There was more than enough to keep us busy for the remainder of our time. Fortunately, Marjorie was good enough to join us and act as chauffeur and guide--and also offered to drive out to the airport, saving us a great deal of time and stress. We started out at the Hirshhorn, where we had missed the opening of an important Ann Truitt exhibition the previous night. Having seen little of her work in the past, we enjoyed the opportunity to catch up with an artist I think of in much the same way as Agnes Martin and our friend Marcia Hafif--women whose dedication to an intense personal vision results in work that is at once idiosyncratic and of extraordinary beauty and serenity. Ann Truitt's monoliths in single shades of color or subtly shifting tones reminded me of the great power and grandeur of simplicity, and how hard that is to achieve. For all their restraint, her mostly human-scale columns manage to embody a richly emotional intensity. No pictures, I'm afraid. Check her out online. (I've noticed that most museums allow pictures these days, except for special exhibitions. See again below...) Anyway, here's the picture view from the third floor of the Hishhorn:


... and a shot of the interior installation of the museum's permanent collection;


the circular courtyard, about which the museum is built;


... and a Jeff Koons piece on the way down to the Hirshhorn's wonderful sculpture garden...

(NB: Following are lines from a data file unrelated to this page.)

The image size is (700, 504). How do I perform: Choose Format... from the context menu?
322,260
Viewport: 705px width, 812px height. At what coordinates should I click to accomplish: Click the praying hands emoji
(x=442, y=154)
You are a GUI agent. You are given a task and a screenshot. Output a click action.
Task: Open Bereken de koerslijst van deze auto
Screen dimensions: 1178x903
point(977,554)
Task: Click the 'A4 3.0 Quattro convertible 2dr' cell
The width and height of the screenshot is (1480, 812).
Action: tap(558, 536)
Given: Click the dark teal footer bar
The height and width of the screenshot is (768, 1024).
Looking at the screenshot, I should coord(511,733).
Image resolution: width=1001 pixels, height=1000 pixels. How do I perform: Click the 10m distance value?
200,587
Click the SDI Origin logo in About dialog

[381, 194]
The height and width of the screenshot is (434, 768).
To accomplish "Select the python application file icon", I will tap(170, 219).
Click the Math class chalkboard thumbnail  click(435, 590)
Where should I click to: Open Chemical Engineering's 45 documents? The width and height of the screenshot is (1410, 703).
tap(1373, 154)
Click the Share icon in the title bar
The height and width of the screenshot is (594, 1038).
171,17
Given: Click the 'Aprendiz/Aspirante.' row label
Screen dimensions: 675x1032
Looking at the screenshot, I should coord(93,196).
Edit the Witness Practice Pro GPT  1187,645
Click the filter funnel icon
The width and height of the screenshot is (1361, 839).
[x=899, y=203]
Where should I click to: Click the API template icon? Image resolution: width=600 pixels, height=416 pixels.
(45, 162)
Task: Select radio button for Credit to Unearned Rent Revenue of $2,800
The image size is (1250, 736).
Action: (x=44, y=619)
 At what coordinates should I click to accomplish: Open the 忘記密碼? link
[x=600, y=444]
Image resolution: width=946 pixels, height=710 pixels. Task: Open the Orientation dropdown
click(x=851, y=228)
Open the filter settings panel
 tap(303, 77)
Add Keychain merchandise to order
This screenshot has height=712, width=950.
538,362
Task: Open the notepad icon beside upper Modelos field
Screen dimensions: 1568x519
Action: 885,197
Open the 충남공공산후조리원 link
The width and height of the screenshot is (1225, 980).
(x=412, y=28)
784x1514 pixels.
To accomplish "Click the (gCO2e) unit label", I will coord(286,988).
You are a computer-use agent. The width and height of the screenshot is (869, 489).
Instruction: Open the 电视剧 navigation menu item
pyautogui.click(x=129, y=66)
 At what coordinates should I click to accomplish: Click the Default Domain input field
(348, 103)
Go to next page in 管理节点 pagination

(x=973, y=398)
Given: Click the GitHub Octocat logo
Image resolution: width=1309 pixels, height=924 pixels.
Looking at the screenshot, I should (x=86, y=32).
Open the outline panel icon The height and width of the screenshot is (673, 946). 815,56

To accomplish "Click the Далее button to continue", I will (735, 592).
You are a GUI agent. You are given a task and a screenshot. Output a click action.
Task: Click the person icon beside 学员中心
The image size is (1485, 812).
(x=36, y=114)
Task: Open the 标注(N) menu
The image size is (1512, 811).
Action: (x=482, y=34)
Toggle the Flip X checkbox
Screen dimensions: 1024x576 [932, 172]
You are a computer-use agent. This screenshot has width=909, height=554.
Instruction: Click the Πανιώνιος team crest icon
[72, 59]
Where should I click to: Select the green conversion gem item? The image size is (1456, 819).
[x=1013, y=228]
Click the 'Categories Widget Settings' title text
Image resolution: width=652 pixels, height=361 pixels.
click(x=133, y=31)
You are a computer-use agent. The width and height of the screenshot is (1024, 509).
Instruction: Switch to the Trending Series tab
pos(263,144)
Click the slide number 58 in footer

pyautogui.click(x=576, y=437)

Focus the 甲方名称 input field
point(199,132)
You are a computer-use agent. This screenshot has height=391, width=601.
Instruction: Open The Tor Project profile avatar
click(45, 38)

... where we found a fascinating structure in mirrored glass by the artist Dan Graham...


... whom I praise in my forthcoming book Persist as one of those artists who prides himself on being a passionate amateur rather than a haughty "professional." There are also a number of Rodin works in the sculpture garden, including this famous piece, "The Burghers of Calais."


From the Hirshhorn, we walked across the Mall to the National Gallery...


... seen here in full Indian summer splendor. (It was over 80 degrees in Washington at noon, this 8th day of October!) The National Gallery is a splendid museum, of course, and we regretted that we had so little time left to spend there.



We did manage a quick bite in the underground cafeteria, with its upward view of this waterfall...


... descending from the plaza above. And walked far too quickly through a magnificent exhibition of Renaissance Spanish royal armor--a change of pace from our contemporary tastes! No pictures--see above. But this is a detail of the huge photomural that adorned the entrance to the show:


From the West Wing, we made a final dash over to the now not-so-new I.M.Pei East Wing--a wonderful, airy building with ample space for the massive Alexander Calder mobile that hangs in the atrium. This is one very small detail of the whole...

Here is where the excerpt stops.